Give again, exactly and without pictures, the lines running from the line with "Viewport: 851px width, 561px height." to the end of the records below.

_ _ _ _

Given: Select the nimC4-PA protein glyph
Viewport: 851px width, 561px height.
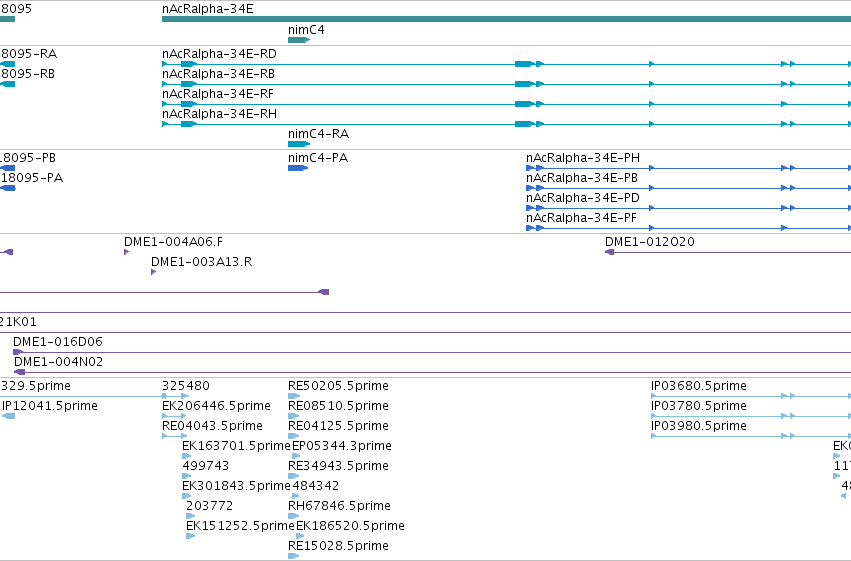Looking at the screenshot, I should pyautogui.click(x=298, y=168).
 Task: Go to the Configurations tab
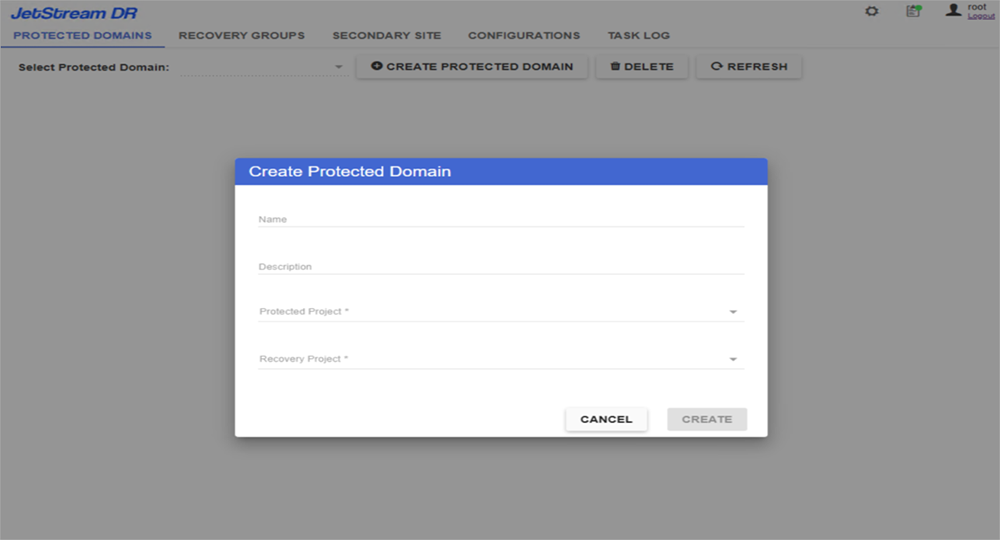coord(524,36)
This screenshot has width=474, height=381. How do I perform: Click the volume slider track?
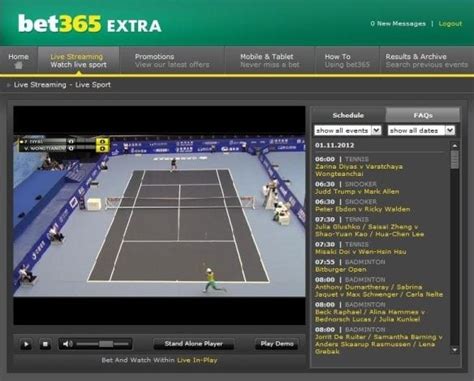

_ _ _ _

### EXERCISE OUTPUT
Viewport: 851px width, 561px height.
Looking at the screenshot, I should pyautogui.click(x=298, y=168).
 Task: Go to the Configurations tab
coord(524,36)
This screenshot has width=474, height=381. How do I perform: Click the volume slider track?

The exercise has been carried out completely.